---------- ページ抜粋 ----------

○ 被災から ちょうど四十九日の日に、 娘 (小学生) の遺体が 見つかりました。
顔はもう分かりませんが、 左足にミサンガをしていたのが 証になります。
遺体と対面した時、 両親の口から出てきた言葉は 「悲しい」 ではなく、
「よかった」 「嬉しい」 でした。
母親は涙を流しながらも、 娘が帰って来られて良かった という気持ちなのです。
父親には笑顔さえ見えました。
○ 洗いたてのセーターや肌着が、 春の光にたなびいています。
けれども、 持ち主が袖に腕を通すことは 二度とありません。
宮城県警が、 身元不明の遺体が 身に付けていた衣服を 洗濯し続けています。
名前や服の模様など、 手がかりを見つけるためです。
服の写真を公開し、 情報提供を呼びかけています。
○ 避難所で、 今まで聞かれなかった声が 出てきています。
「他の人が取った残り物しか、 物資が届かない」
「よその地区の人が 食べ物を取りに来るのは おかしい」
当初は出なかった不満が、 ささいなことをきっかけに 噴き出します。
お互いが助け合う 避難生活が長期化し、
気が張っている状態が 限界を超えるのです。
これから より心配なのは、
仮設に入る人と 避難所に残る人に 別れる時期だといいます。

----------

課題: 被災地の様子を記した文章から、「名前や服の模様など、 手がかりを見つけるためです。」で始まり「仮設に入る人と 避難所に残る人に 別れる時期だといいます。」まで続く部分を一字も変えずに書き写す。

---------- データ記録 ----------

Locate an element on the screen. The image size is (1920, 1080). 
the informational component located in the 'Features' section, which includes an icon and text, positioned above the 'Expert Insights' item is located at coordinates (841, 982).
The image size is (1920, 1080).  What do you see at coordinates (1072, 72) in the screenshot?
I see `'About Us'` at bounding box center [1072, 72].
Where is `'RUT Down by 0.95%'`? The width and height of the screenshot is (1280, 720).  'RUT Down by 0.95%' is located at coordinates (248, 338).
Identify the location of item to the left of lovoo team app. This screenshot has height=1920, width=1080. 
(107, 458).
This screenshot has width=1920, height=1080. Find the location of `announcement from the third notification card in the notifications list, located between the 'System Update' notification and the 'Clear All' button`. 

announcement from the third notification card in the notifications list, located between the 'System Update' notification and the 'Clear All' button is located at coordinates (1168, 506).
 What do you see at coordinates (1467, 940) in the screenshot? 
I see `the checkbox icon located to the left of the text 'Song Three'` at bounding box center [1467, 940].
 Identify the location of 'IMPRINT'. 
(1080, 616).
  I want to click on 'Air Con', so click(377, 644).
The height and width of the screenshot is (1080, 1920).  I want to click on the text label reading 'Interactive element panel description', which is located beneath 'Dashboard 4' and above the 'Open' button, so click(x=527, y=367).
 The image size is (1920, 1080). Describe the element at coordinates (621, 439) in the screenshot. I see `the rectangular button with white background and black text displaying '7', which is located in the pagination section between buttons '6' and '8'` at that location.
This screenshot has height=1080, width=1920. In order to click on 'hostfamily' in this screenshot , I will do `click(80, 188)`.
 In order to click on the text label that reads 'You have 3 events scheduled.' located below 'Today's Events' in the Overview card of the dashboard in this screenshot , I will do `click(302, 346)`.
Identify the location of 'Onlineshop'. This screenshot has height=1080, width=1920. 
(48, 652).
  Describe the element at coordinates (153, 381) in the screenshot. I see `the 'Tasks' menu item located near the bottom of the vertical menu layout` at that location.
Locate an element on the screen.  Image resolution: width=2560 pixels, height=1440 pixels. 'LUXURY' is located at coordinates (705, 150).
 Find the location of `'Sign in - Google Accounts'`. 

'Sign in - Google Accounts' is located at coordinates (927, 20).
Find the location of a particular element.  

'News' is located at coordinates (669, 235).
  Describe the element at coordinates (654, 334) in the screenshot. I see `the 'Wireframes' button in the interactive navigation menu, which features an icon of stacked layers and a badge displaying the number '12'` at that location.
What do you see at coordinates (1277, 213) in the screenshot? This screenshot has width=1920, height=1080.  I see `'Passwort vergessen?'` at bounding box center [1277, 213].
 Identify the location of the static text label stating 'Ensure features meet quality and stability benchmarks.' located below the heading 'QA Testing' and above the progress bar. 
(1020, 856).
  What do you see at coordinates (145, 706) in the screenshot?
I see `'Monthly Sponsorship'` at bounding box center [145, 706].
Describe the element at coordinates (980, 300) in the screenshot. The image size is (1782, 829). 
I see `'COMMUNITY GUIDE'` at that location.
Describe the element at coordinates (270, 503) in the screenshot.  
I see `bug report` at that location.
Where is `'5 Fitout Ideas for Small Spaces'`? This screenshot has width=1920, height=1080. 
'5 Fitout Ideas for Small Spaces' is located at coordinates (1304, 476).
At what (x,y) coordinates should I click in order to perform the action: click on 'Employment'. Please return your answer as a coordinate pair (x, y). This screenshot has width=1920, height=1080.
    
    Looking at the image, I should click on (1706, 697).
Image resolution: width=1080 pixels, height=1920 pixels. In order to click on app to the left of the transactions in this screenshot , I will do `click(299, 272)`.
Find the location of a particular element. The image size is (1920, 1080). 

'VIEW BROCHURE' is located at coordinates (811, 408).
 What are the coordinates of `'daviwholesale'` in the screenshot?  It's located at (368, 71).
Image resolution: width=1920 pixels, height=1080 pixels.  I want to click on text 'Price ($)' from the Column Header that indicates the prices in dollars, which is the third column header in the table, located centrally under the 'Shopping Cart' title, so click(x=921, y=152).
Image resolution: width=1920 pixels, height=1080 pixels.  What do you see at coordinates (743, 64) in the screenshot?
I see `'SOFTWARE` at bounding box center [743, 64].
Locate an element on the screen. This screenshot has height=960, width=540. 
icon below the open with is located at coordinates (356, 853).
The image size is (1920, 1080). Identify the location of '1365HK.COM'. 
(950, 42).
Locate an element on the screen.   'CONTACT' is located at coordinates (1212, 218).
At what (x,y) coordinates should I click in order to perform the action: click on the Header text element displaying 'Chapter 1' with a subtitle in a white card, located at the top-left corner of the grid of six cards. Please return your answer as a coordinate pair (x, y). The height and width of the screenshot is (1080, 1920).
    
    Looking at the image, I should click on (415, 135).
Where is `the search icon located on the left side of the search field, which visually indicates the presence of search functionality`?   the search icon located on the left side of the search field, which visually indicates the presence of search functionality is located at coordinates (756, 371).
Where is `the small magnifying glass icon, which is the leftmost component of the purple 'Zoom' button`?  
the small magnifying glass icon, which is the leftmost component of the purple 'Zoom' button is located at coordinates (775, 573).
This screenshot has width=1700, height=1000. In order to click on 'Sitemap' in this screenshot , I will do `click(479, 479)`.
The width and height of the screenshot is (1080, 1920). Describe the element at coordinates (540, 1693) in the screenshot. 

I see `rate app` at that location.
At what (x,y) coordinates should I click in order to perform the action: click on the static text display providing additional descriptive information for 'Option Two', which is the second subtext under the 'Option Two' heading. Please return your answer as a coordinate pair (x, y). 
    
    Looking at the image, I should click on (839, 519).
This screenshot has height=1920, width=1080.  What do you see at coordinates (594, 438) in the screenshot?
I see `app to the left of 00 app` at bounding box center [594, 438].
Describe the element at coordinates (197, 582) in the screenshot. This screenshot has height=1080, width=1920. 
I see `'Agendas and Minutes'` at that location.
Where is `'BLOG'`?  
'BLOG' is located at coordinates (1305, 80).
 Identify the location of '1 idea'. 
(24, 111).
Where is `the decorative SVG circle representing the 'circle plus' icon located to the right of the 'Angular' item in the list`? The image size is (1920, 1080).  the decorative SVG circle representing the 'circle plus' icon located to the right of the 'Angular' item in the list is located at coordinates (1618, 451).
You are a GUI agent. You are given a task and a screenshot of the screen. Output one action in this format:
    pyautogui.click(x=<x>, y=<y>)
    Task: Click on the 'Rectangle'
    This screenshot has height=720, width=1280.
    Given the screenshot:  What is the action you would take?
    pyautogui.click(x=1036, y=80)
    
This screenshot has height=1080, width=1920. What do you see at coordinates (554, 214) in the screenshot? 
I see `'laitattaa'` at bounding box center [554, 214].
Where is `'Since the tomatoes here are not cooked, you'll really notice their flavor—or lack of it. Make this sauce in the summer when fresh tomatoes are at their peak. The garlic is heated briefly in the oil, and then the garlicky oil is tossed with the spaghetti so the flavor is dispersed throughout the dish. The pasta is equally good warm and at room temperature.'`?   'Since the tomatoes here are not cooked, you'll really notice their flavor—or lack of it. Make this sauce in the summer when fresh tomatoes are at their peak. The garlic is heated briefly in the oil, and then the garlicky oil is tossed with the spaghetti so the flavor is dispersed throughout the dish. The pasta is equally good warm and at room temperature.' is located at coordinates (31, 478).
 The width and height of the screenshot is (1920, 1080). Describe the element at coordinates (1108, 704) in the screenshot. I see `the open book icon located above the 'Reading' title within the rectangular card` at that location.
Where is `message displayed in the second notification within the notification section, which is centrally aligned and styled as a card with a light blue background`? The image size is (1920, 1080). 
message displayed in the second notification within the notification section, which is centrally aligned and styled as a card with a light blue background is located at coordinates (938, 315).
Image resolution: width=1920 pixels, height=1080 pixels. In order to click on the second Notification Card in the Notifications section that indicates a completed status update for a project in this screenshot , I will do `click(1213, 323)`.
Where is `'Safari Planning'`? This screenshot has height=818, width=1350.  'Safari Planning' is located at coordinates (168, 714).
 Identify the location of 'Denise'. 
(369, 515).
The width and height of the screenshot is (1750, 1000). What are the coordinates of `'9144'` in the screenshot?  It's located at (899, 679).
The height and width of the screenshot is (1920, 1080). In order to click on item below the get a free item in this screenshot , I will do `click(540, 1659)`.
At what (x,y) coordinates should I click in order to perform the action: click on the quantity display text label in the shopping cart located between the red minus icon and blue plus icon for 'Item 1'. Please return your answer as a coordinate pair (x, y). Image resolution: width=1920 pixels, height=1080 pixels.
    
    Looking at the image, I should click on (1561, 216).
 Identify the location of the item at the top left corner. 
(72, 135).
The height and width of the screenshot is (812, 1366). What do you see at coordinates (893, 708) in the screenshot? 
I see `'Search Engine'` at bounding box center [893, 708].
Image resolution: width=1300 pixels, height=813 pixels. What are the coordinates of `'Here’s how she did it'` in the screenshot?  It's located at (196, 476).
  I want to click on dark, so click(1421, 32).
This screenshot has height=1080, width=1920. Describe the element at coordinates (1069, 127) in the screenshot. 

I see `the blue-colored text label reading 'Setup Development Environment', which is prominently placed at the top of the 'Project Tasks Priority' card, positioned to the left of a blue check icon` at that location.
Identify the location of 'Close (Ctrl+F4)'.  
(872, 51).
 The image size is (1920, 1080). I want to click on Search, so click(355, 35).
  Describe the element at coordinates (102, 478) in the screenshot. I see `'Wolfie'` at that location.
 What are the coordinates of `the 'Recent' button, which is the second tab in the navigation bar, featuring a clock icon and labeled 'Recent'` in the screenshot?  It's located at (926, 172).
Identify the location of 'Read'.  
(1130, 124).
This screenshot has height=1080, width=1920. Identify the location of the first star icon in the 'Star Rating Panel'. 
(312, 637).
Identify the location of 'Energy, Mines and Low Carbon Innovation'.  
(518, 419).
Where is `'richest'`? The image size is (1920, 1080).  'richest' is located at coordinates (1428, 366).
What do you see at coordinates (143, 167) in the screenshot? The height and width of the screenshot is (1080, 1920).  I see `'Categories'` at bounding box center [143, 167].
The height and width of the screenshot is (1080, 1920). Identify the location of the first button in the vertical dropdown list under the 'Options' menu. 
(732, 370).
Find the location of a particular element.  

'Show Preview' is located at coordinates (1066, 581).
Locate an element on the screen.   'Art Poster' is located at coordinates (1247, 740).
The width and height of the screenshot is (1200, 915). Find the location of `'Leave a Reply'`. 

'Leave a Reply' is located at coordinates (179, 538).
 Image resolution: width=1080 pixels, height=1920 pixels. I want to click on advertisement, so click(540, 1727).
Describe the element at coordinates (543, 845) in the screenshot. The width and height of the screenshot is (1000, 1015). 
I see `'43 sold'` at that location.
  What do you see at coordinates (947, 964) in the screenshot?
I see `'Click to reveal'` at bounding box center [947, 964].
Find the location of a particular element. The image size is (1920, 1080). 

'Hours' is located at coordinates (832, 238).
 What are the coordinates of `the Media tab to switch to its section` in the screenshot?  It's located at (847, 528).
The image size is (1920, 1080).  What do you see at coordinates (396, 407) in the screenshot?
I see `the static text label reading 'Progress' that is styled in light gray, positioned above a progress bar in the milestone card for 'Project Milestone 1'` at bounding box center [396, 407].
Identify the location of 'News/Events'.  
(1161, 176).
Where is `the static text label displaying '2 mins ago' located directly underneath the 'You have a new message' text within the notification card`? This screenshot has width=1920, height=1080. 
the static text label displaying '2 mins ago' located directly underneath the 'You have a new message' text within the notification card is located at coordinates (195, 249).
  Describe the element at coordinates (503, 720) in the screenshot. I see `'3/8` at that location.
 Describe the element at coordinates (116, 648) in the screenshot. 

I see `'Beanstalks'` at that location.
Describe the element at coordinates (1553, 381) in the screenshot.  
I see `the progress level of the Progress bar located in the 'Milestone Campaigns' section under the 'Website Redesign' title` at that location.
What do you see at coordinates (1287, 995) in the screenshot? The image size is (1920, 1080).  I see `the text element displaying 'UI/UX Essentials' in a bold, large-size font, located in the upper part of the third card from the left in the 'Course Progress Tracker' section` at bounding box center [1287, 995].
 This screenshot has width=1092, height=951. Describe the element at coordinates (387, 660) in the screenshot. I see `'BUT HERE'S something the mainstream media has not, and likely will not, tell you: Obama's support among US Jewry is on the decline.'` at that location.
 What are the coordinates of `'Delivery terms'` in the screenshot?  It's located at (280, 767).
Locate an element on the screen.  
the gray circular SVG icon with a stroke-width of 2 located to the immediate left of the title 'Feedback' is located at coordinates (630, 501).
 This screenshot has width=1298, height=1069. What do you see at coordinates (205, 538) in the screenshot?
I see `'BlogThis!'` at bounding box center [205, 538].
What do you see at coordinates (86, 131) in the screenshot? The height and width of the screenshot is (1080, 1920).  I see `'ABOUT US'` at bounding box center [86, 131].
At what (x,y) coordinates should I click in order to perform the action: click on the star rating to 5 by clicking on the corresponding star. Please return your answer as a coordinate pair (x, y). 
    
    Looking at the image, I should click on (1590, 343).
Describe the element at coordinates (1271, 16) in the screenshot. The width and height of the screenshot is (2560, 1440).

----------

解答:
名前や服の模様など、 手がかりを見つけるためです。
服の写真を公開し、 情報提供を呼びかけています。
○ 避難所で、 今まで聞かれなかった声が 出てきています。
「他の人が取った残り物しか、 物資が届かない」
「よその地区の人が 食べ物を取りに来るのは おかしい」
当初は出なかった不満が、 ささいなことをきっかけに 噴き出します。
お互いが助け合う 避難生活が長期化し、
気が張っている状態が 限界を超えるのです。
これから より心配なのは、
仮設に入る人と 避難所に残る人に 別れる時期だといいます。